======== DOCUMENT EXTRACT

SQL users and data warehouse developers should explore Data Warehouse architecture to understand how Delta powers warehouse capabilities like time travel, clones, and ACID compliance.
Pipeline and data integration developers should review Lakehouse connector in Data Factory to learn how pipelines write Delta tables and handle column mapping.
Anyone working across workloads should reference Delta Lake table format interoperability for the authoritative feature support matrix showing which Delta capabilities work in each Fabric experience.
Table optimization and maintenance
While Fabric handles many optimization tasks automatically, you can improve performance for specific scenarios:
- V-Order optimization: Write data with V-Order enabled to improve read performance across all query engines
- Table compaction: Combine small files into larger ones using OPTIMIZE commands to reduce query overhead
- Z-ordering: Organize data by frequently filtered columns to speed up selective queries
- Vacuum operations: Remove old file versions to reduce storage costs
For detailed guidance on when and how to use these techniques across different workloads, see Table maintenance and optimization.

================
======== INFORMATION SUPPLIED

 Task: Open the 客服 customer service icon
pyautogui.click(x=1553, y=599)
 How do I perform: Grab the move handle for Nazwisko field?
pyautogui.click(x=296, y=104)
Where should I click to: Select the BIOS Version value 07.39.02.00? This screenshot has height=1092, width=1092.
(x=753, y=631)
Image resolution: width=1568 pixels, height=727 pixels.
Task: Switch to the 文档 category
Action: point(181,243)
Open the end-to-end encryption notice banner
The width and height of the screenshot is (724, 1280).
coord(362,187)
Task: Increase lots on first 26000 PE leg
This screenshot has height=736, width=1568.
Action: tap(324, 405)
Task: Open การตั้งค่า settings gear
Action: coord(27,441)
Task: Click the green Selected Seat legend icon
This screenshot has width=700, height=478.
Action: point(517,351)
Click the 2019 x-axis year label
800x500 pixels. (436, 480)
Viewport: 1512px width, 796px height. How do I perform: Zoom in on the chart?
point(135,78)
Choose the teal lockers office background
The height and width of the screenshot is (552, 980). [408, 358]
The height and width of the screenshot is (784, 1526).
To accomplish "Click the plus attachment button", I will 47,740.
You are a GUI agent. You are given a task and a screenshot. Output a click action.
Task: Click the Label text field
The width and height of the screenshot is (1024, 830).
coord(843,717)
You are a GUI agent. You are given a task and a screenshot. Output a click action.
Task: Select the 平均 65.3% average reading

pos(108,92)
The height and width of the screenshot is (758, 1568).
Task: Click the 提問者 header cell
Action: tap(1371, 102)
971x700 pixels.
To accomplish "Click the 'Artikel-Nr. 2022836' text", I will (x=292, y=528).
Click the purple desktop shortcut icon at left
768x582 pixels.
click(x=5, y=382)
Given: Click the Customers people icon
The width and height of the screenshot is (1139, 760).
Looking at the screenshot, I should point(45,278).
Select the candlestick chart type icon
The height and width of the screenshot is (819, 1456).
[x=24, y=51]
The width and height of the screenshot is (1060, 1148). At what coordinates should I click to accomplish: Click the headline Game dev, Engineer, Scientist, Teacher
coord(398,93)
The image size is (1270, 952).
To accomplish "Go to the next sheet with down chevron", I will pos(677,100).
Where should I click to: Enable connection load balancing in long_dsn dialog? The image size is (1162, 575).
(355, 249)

================

■ TASK LIST:
a: Rewrite the paragraph starting "SQL users and data warehouse developers" from the text on Delta tables in Fabric as a short bulleted list, keeping its main facts.
b: Retype the passage from the text on Delta tables in Fabric, from "Pipeline and data" up to and including "each Fabric experience.".
You can complete the work without the records.

■ RESPONSES TO THE TASKS:
a:
- Audience: SQL users and data warehouse developers
- Resource to explore: Data Warehouse architecture
- Purpose: understand how Delta powers warehouse capabilities such as time travel, clones, and ACID compliance

b:
Pipeline and data integration developers should review Lakehouse connector in Data Factory to learn how pipelines write Delta tables and handle column mapping.
Anyone working across workloads should reference Delta Lake table format interoperability for the authoritative feature support matrix showing which Delta capabilities work in each Fabric experience.